Add Your Own Task or Benchmark

To run GRASP (or any Method) on a new environment, implement grasp.Task. It has three required methods and a few optional hooks that improve proposal quality.


The contract

from grasp import Task, Rollout

class MyTask(Task):
    name = "my-task"

    def samples(self, split):            # "dev" | "val" | "test"
        # return a list of dicts; the only required key is a stable "id".
        ...

    def rollout(self, sample, agent):    # run ONE episode
        # drive agent.inference(history, tools=None) against your environment,
        # then return a Rollout capturing the transcript and outcome.
        ...
        return Rollout(history=history, agent_actions=actions,
                       answer=final_answer, status="completed", raw=...)

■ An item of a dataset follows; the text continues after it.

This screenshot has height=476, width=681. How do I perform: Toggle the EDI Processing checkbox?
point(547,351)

    def evaluate(self, sample, rollout): # -> bool
        ...

Rollout fields

The learning loop reads these fields — populate what applies:

  • history — the chat transcript ({"role", "content"}; use role "agent" for the agent’s turns)
  • agent_actions — the agent’s actions/tool calls as readable strings (used to describe failures to the skill writer)
  • answer — the final answer text, if the task has one
  • status"completed", or a short label such as "agent invalid action" / "task limit reached" / "error" that the gate treats specially
  • raw — the native result, for your evaluate

Optional hooks

failure_tags(sample, rollout) -> list[str]
Mechanism tags for failures. Grouping failures by tag before proposing skills sharpens proposals considerably — this is the single highest-value hook to implement.
protocol_hook(first_user_content) -> str | None
Inject an environment-specific tool reminder alongside the skill library in the agent's context.
updater_task_family / updater_guidance / updater_failure_examples
Domain labels and guidance threaded into the skill-writer prompt, helping it produce environment-appropriate skills.

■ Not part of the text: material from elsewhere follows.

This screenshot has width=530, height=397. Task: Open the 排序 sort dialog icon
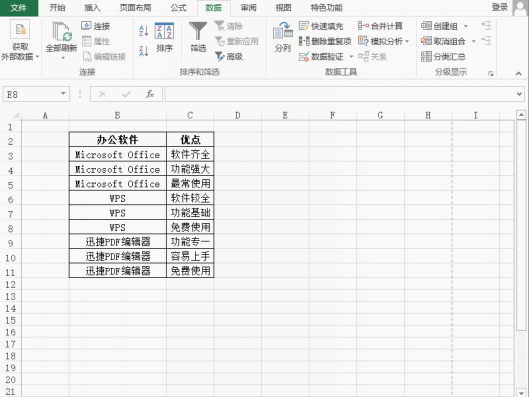click(x=164, y=37)
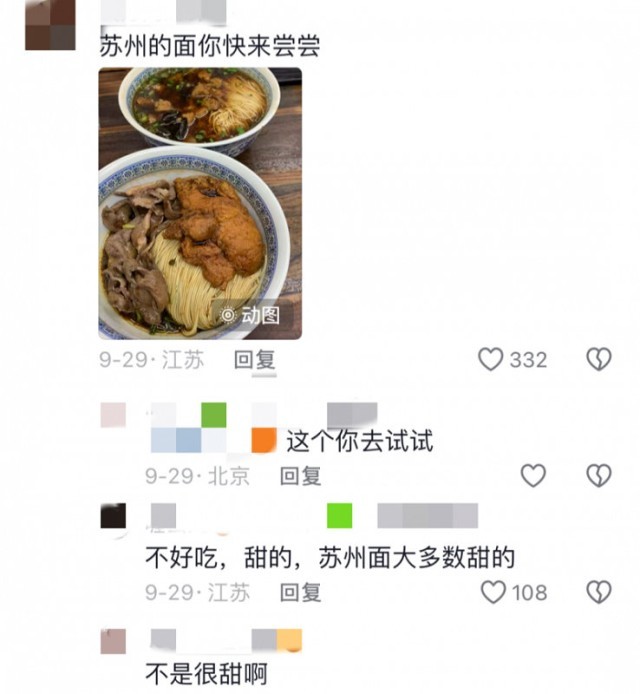This screenshot has height=694, width=640.
Task: Select the comment text '苏州的面你快来尝尝'
Action: (209, 46)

The smallest complete example is examples/quickstart/task.py (rollout loop and graders) backed by an in-process mock environment. Copy it as a starting point.


Config a task needs

A run config supplies the backend and loop hyperparameters; the task provides the data. Minimum:

agent_preset: local              # resolved from <config dir>/agents/local.yaml
skills:
  base_dir: path/to/skills/base  # the read-only skeleton template lives here
cycle:
  epochs: 3
  update_every: 100
  grpo_k: 3
  grpo_eval_n: 8

agent_preset: local resolves to <config dir>/agents/local.yaml. The quickstart ships a ready-made preset at examples/quickstart/configs/agents/local.yaml that works with any OpenAI-compatible endpoint — set three env vars to point it at your model:

export OPENAI_BASE_URL="http://localhost:8000/v1"   # your endpoint
export OPENAI_API_KEY="sk-..."                        # or "EMPTY" for local
export GRASP_MODEL="your-model-name"

Copy that file into your config directory and adjust as needed. A Gemini preset using Vertex AI is at examples/quickstart/configs/agents/gemini.yaml.


Wiring an AgentBench environment

benchmarks/AgentBench ships ten task families; four are wired for the paper (os, dbbench, webshop, alfworld). The other six — avalon, card_game, kg, ltp, mind2web, task_assembly — have task servers and configs but no GRASP wiring yet. Two ways to reach them:

Option 1: In-process Task (recommended)

Write a Task whose rollout drives the environment directly and whose evaluate calls that environment’s grader, exactly what the quickstart does for FHIR. You provide samples from the task’s data split.

Option 2: Wrap a running AgentBench worker

AgentBench runs tasks behind a client/server worker (TaskClient.run_sample(index, agent)). A thin Task can start or connect to that worker and translate its TaskClientOutput into a Rollout (map history, the final answer, and status). This reuses the benchmark’s existing environment and grader unchanged.

Either way, splits come from Task.samples(), so you control train/val/test without touching the core. Define failure_tags for the environment’s characteristic failures and set updater_task_family to get sharper proposals.